Your assignment
An exact copy of the data is needed, but without any of its images.

Given data below:

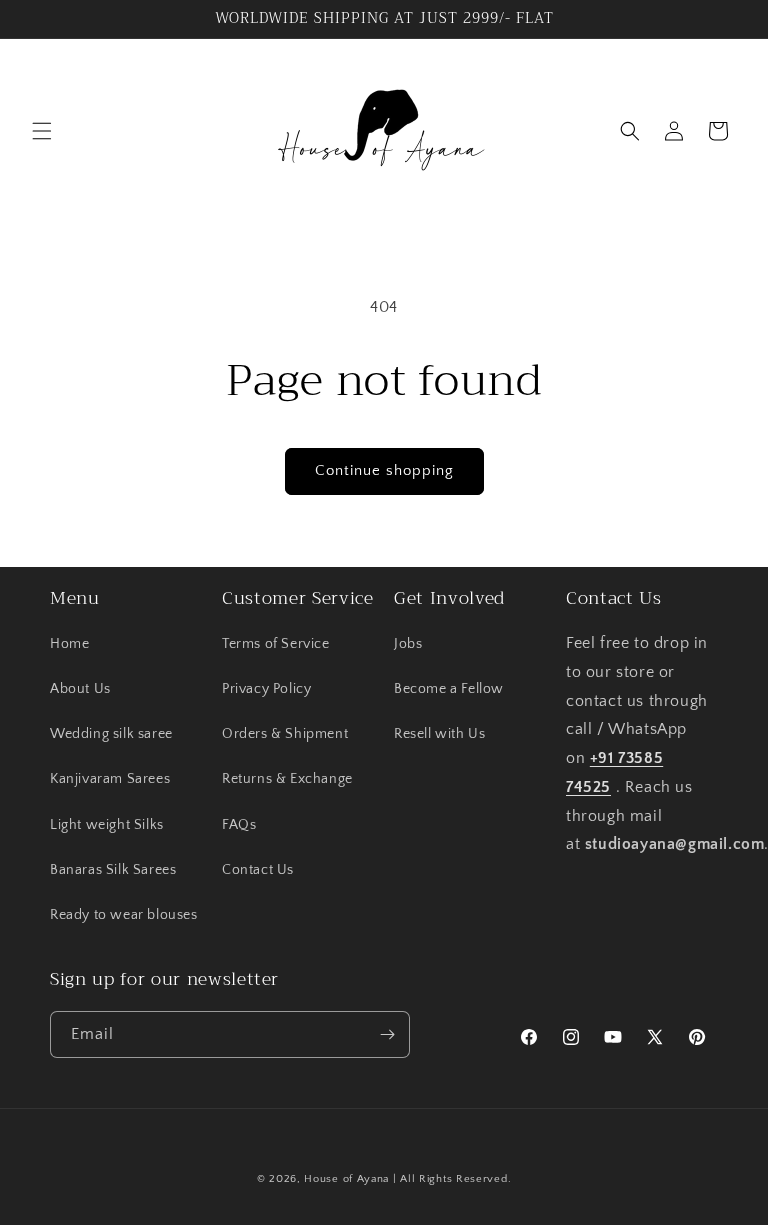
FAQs (239, 825)
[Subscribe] (387, 1034)
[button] (42, 131)
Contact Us (258, 870)
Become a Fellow (449, 689)
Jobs (408, 644)
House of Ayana (346, 1179)
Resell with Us (439, 734)
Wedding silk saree (111, 734)
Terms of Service (276, 644)
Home (69, 644)
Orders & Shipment (285, 734)
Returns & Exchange (287, 779)
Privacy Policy (266, 689)
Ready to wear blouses (124, 915)
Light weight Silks (107, 825)
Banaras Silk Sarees (113, 870)
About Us (80, 689)
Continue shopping (384, 470)
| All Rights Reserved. (452, 1179)
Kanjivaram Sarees (110, 779)
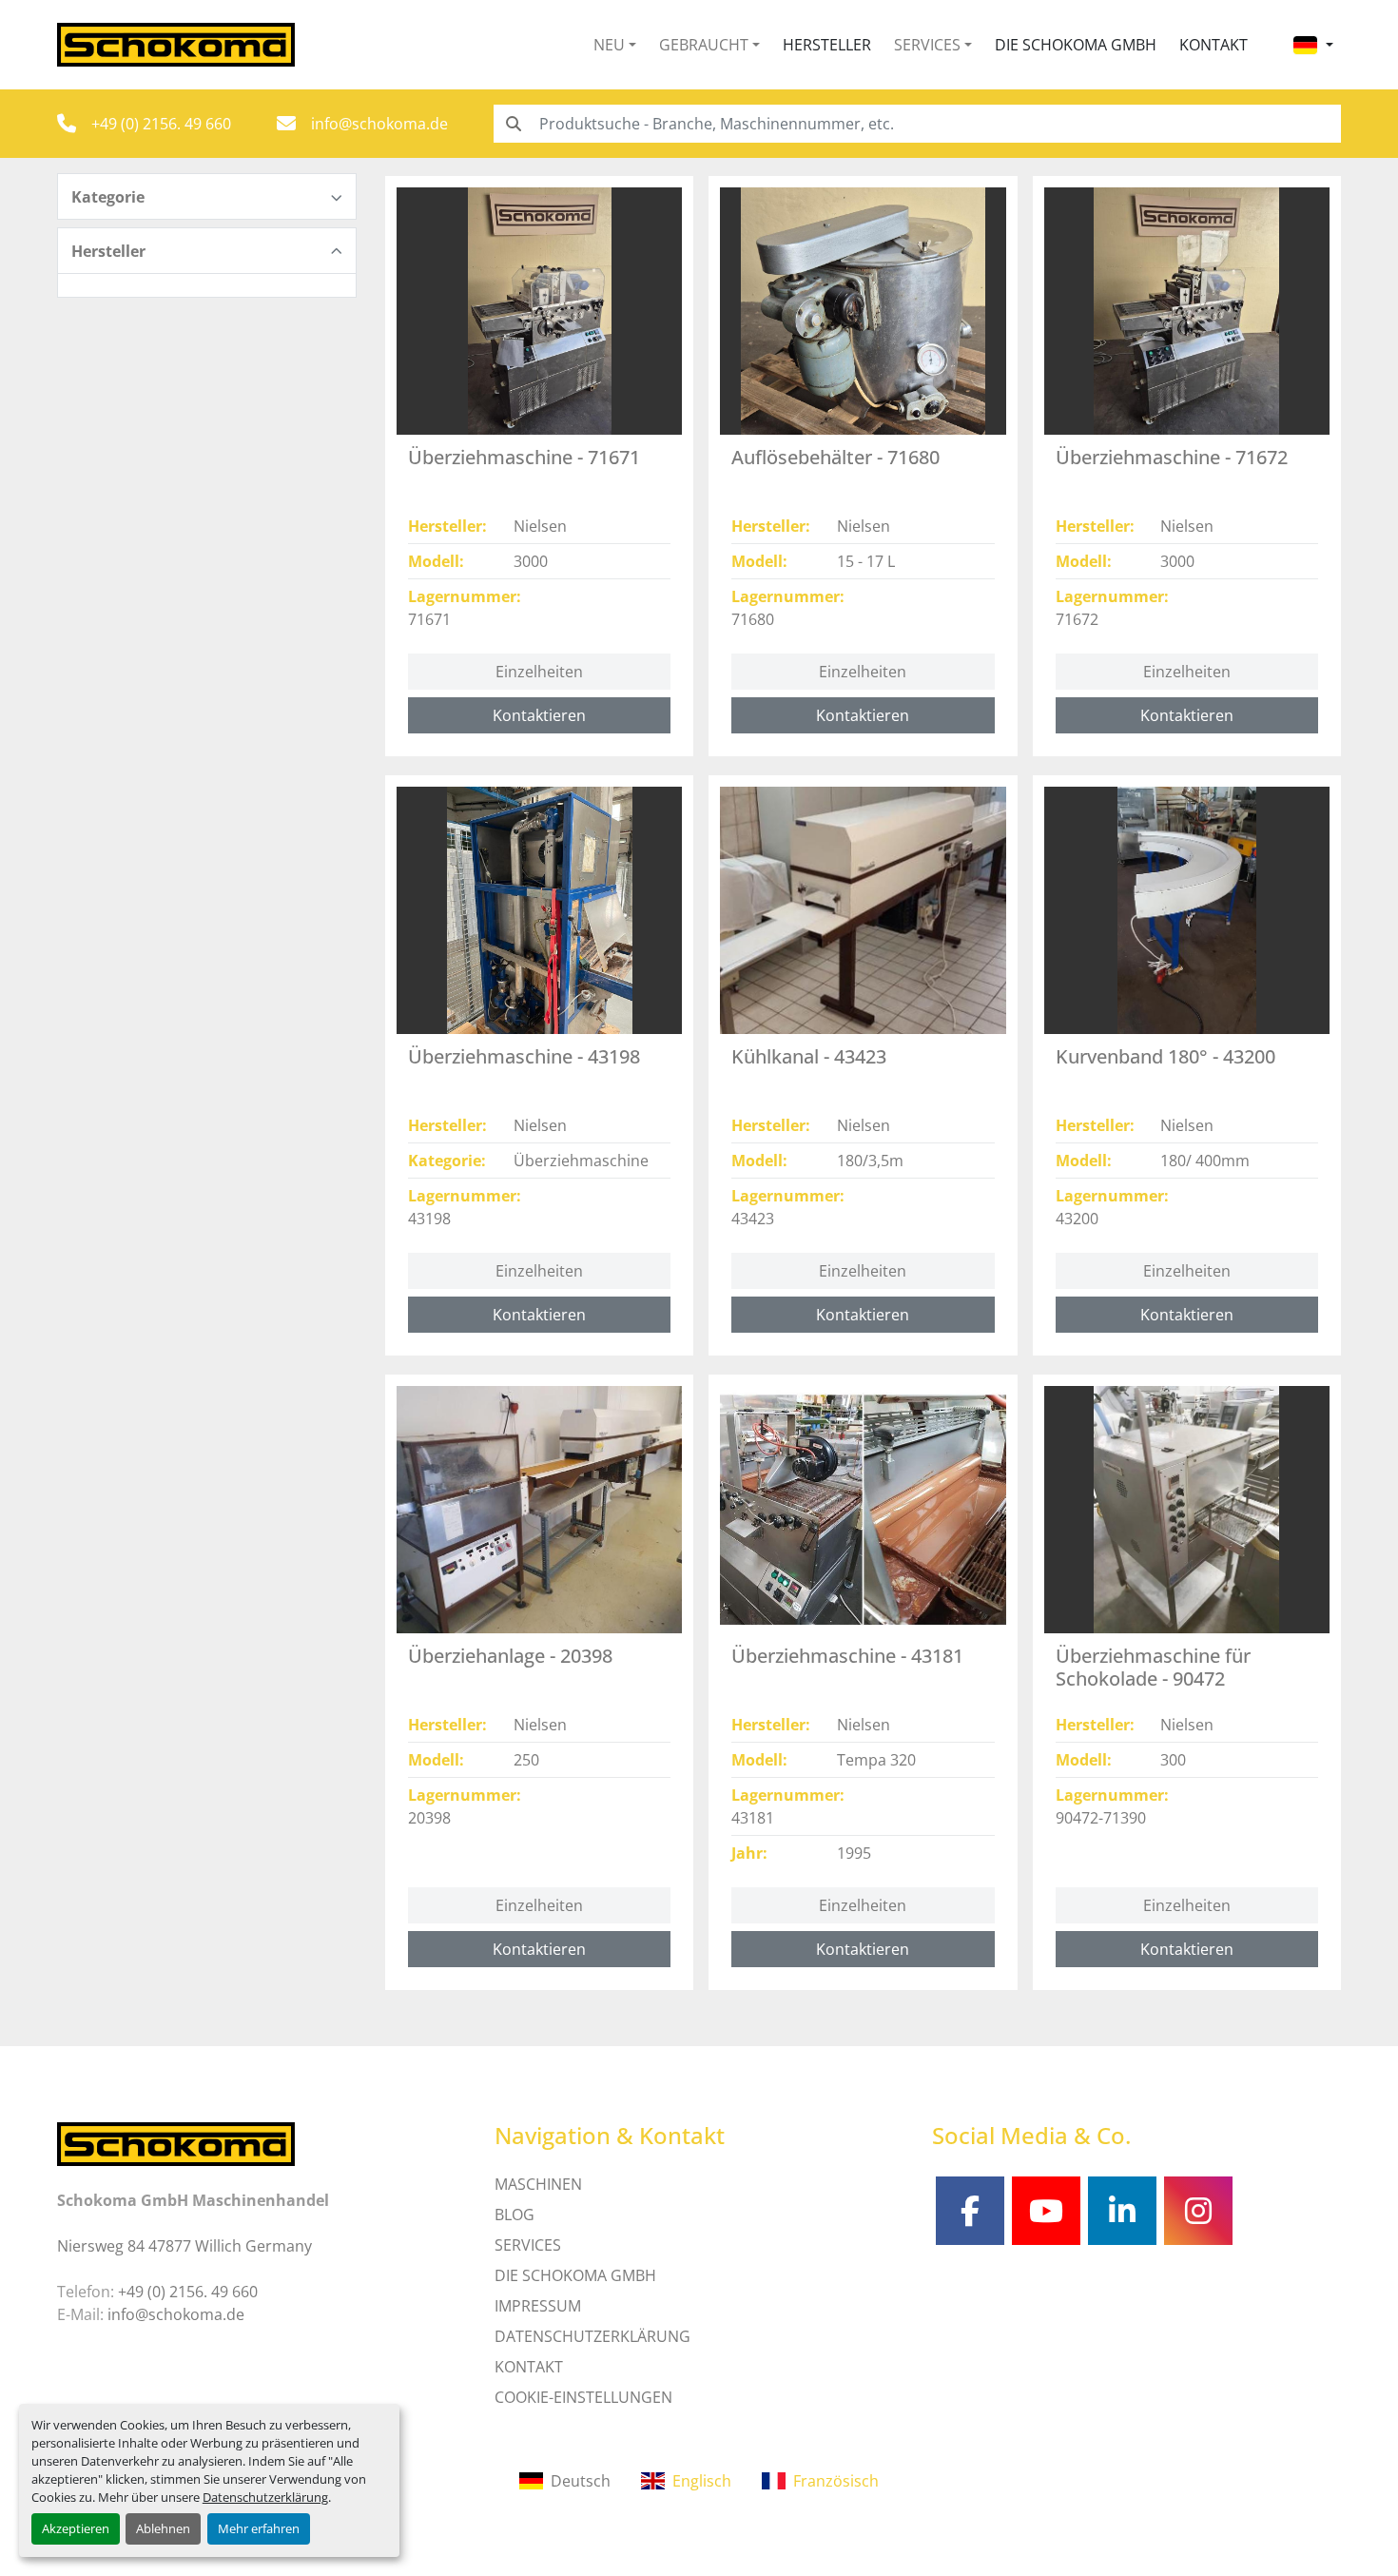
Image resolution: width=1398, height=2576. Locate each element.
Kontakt (1213, 44)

End of Given data.

The completed task
FAQs (239, 825)
[Subscribe] (387, 1034)
[button] (42, 131)
Contact Us (258, 870)
Become a Fellow (449, 689)
Jobs (408, 644)
House of Ayana (346, 1179)
Resell with Us (439, 734)
Wedding silk saree (111, 734)
Terms of Service (276, 644)
Home (69, 644)
Orders & Shipment (285, 734)
Returns & Exchange (287, 779)
Privacy Policy (266, 689)
Ready to wear blouses (124, 915)
Light weight Silks (107, 825)
Banaras Silk Sarees (113, 870)
About Us (80, 689)
Continue shopping (384, 470)
| All Rights Reserved. (452, 1179)
Kanjivaram Sarees (110, 779)
Image resolution: width=1398, height=2576. Locate each element.
Kontakt (1213, 44)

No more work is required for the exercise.